Mi oficina estaba al lado de la de Melinda. Era espaciosa, luminosa y bien decorada. Blake me acompañó a la oficina y suavemente arregló el cuello de mi camisa. Susurró: -Recuerda, no hagas ningún borrador recientemente. Solo quédate aquí y descansa. No te culparé si estás viendo películas o durmiendo. En resumen, no te canses, o me preocuparé. ¿Entendido?
No esperaba que Blake, un hombre tan autoritario y frío, fuera tan considerado. Sonreí, -De acuerdo. Me encanta holgazanear.
Blake me pellizcó la barbilla. Luego, bajó la cabeza y me besó en los labios rosados. -Me voy. Quiero que pienses en mí a menudo.
Debería estar acostumbrada. Cuando me hablaba dulcemente, era completamente diferente a su yo dominante y frío.
-De acuerdo, siempre pensaré en ti y te extrañaré-, respondí tímidamente.
¡Dios mío! De verdad que Blake me había cambiado, y ahora también podía decir palabras dulces con fluidez.
-Si no tengo tiempo para recogerte por la tarde, le pediré a mi chofer que venga-, dijo Blake.
-Está bien, no te ocupes demasiado. Descansa cuando estés cansado-. Sabía que Blake tenía que ocuparse de muchas cosas en la empresa, así que le mostré mi preocupación y gentileza.
-De acuerdo-, sonrió Blake. Tomó mi mano y la besó. Luego, abrió la puerta y salió de la oficina.
Melinda de repente abrió la puerta de mi oficina, mientras yo sostenía una taza de café y estaba sentada en la silla en una ensoñación.
-Melinda-. Me levanté con una sonrisa al verla.
-Cathy, ¿por qué viniste a trabajar de repente? ¿Por qué no me lo dijiste con anticipación?- Melinda sonaba feliz.
-Quería darte una sorpresa-. Bromeé con una sonrisa.
-En efecto, es una sorpresa.
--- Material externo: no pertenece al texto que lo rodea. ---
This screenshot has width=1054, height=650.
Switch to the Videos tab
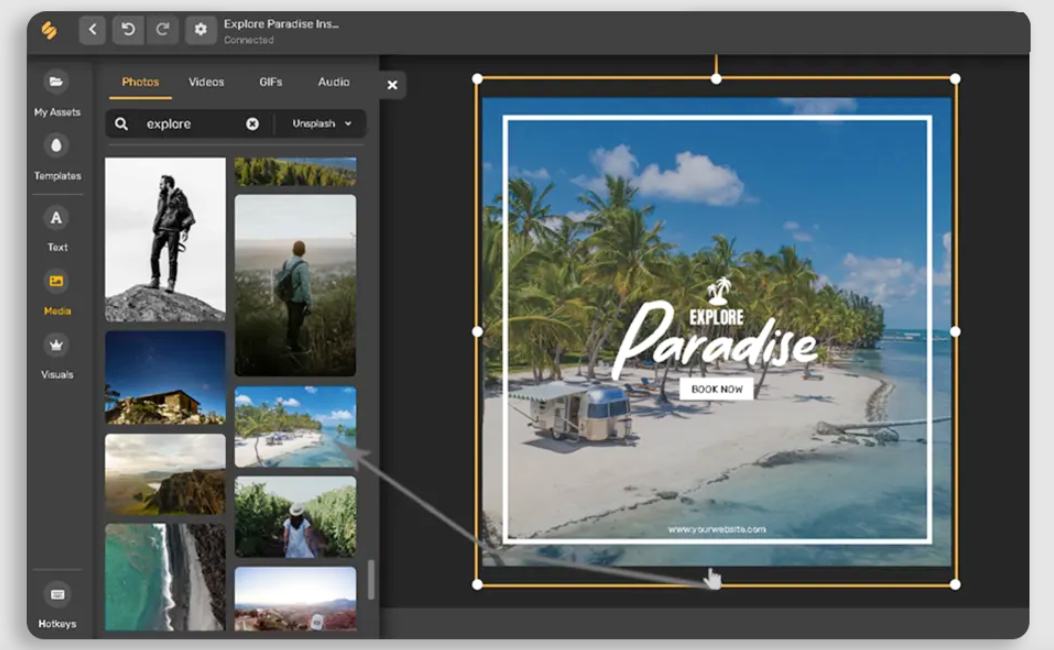[x=205, y=83]
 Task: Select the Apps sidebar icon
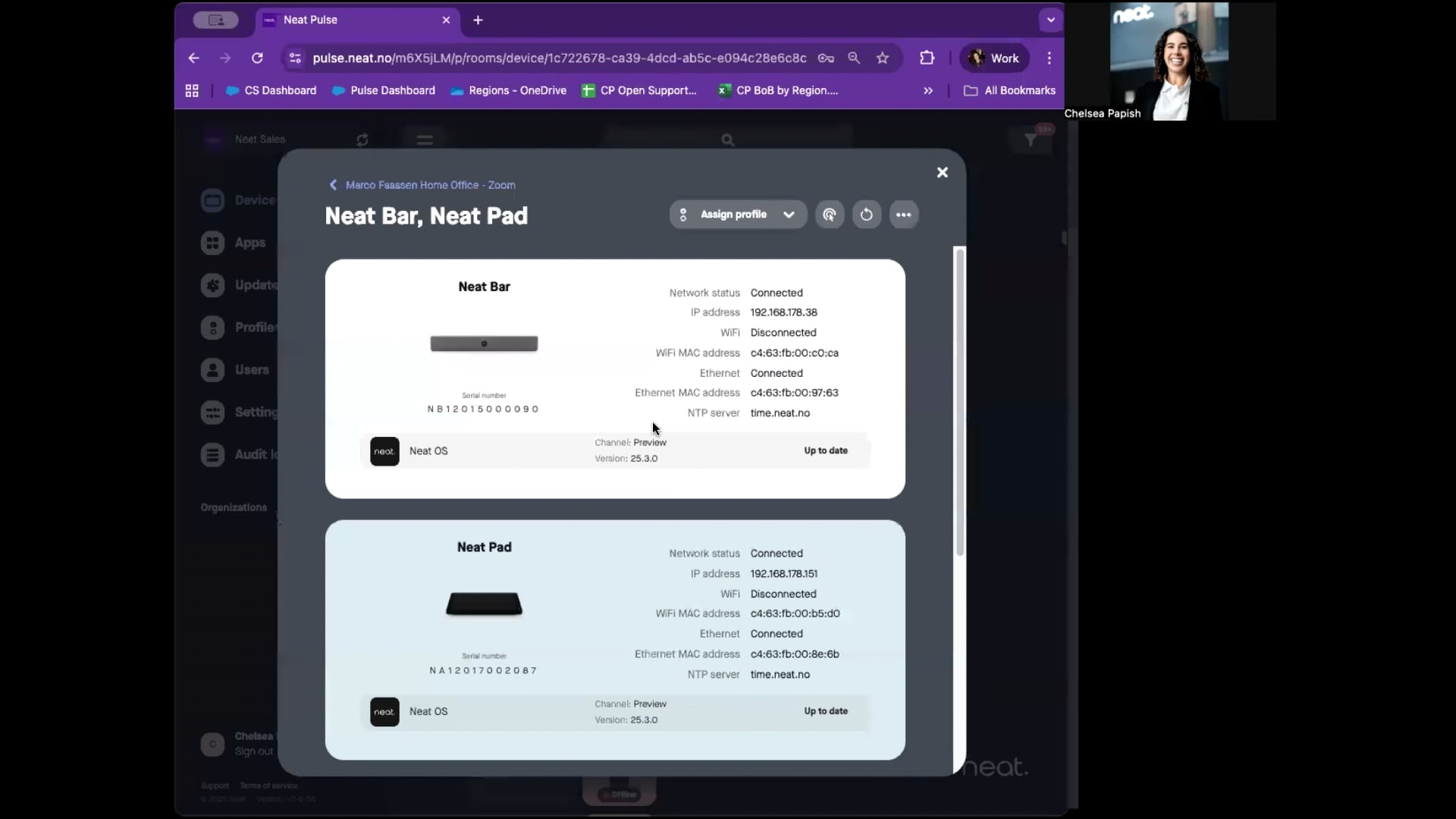(213, 243)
Escuché abajo que tú y el rey Blake vinieron a trabajar juntos, así que vine corriendo a echar un vistazo-, dijo Melinda, sonriendo.
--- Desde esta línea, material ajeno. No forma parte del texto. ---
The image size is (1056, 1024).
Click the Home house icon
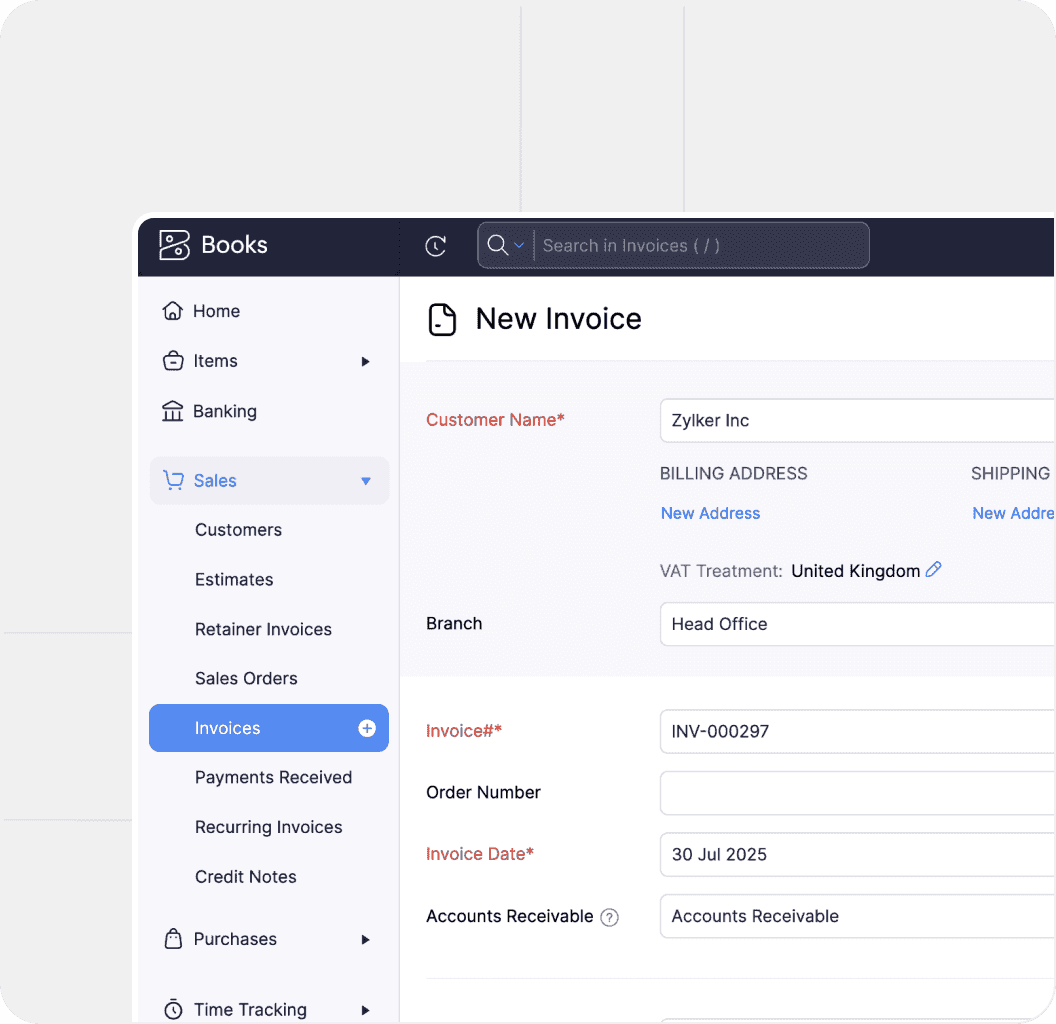pyautogui.click(x=173, y=311)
Me puse un poco tímida. -Melinda, estás bromeando conmigo de nuevo.
-Estoy feliz por ti. El rey Blake te mostró quién eres para él en público. Nadie se atreverá a molestarte en el futuro-, dijo Melinda felizmente.
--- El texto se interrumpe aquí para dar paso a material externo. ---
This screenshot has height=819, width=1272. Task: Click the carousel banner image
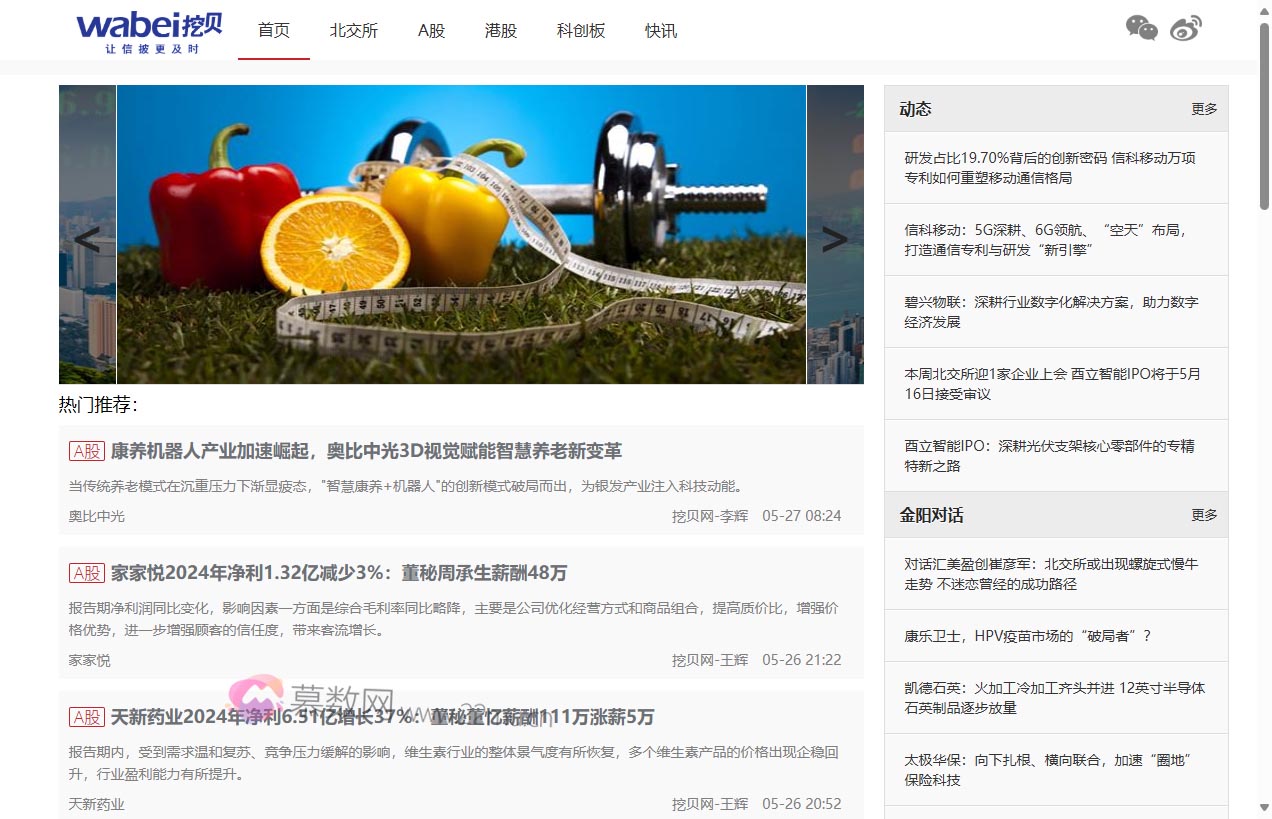(460, 234)
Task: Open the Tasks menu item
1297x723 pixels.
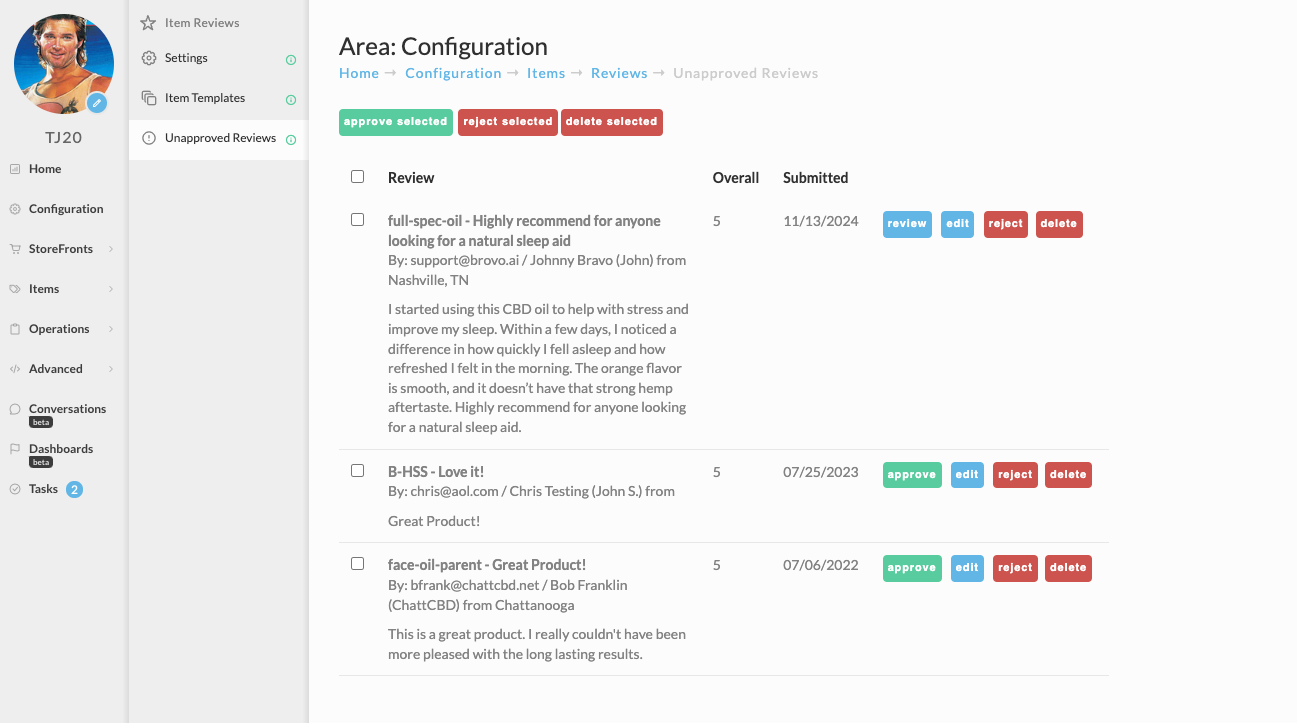Action: [44, 490]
Melinda me hizo reír. Me acerqué para consolarla. -Melinda, gracias por protegerme. Trabajaré duro para compensarte.
-¿Ya te has recuperado de la herida en la cabeza?- Melinda preguntó con preocupación.
-Estoy bien. Afortunadamente, no fue grave. De lo contrario, me sentiría avergonzada de salir-. Dejé mi largo cabello suelto, cubriendo mi herida.
-Es bueno que estés bien. Como aún no te has recuperado por completo, no deberías trabajar demasiado duro. Solo relájate en la oficina. No te asignaré nada que hacer por ahora-, dijo Melinda suavemente.
-De acuerdo, gracias, Melinda-. Sonreí y le estuve agradecida.
Punto de vista de Blake
Alguien golpeó la puerta de la oficina del presidente. Después de obtener mi permiso, Dowen entró.